Posted by Ed Cormany at 12:15 PM 6 comments

tags: , , ,

07 December 2009

seek and ye shall not find

morphological revelations on my morning comb through twitter and facebook statuses:

whoa. on the other hand, this isn't entirely unexpected. morphology tends to be entropic, that is, it favors simplicity and regularity and minimal expression, and moves in that direction over time. this doesn't mean the language apocalypse is upon us any more than the heat death of the universe, as predicted by physical entropy, is. just like physical entropy, language entropy can be locally reduced by other factors, particularly token frequency. that is to say—in the broadest terms—speakers are likelier to hang on to irregular forms of words that are used all the time, and tend to regularize words that aren't as common.

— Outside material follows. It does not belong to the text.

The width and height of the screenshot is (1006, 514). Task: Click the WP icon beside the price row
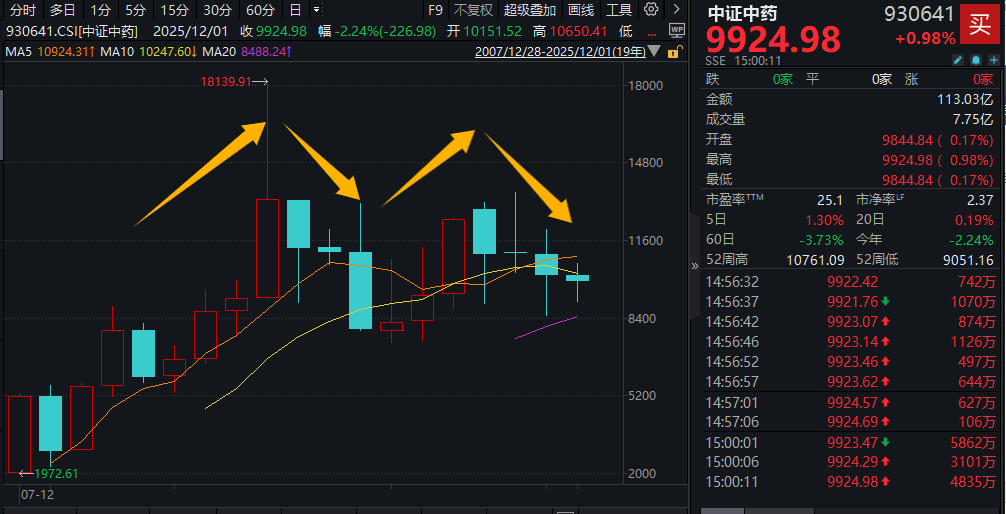click(x=676, y=31)
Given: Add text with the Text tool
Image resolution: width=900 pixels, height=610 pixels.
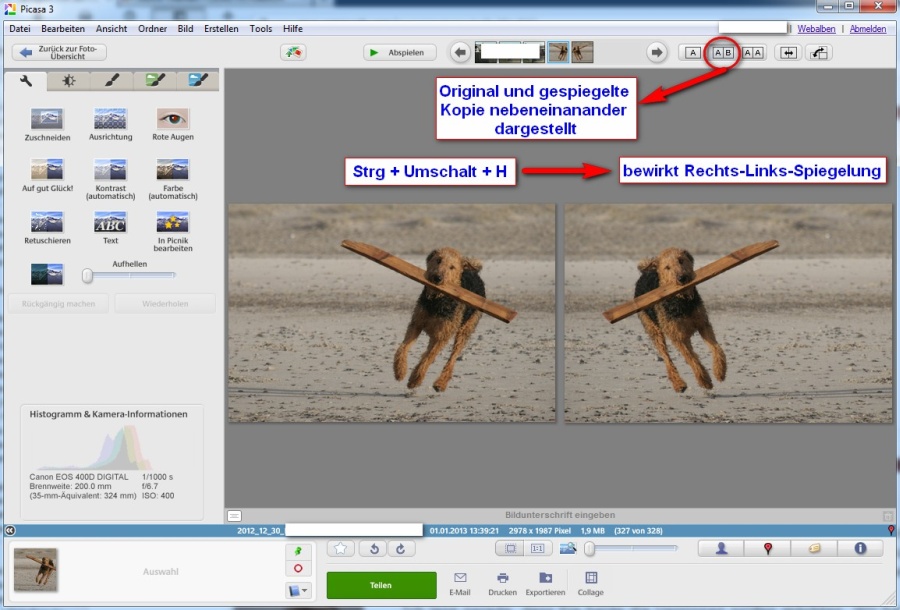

that brings me to my "whoa" moment. i just hadn't realized that 'seek' was possibly on the cusp of regularization. so the question is, how does 'seek'/'sought' stack up to other verbs with past tense forms in -ought? to get a comprehensive list, i turned to a reverse dictionary, which yielded just five non-compound -ought pasts: bought, fought, thought, brought, and our test case, sought. next to test their frequencies i headed to wordcount.org, a nifty visualization of frequency in the British National Corpus. admittedly the BNC might not give the most precise results for predicting the tendencies of young speakers in Michigan, but should be accurate enough. here are their ranks (not token counts; smaller numbers indicate higher frequency):

buy/bought: 785/1129
fight/fought: 1484/3204
think/thought: 102/152*
bring/brought: 631/461
seek/sought: 1875/1895

the data reveals that i perhaps shouldn't be as surprised as i was. 'seek' is the least frequent of the five verbs, although strangely 'fought' is the least frequent past tense form. i starred 'thought' since its frequency is probably affected considerably by use of the noun 'thought'. also of note is the fact that 'bring' is the only item whose past tense is more frequent than the base form; this is due to the fact that 'bring' requires a progressive present tense ("I bring the wine" ≠ "I am bringing the wine" but rather "I (habitually) bring the wine"). despite—or perhaps owing in part to—its frequency, 'bring' is subject to taking on a different irregular pattern, 'bring'/'brang'/'brung' in many children's speech and some adult dialects.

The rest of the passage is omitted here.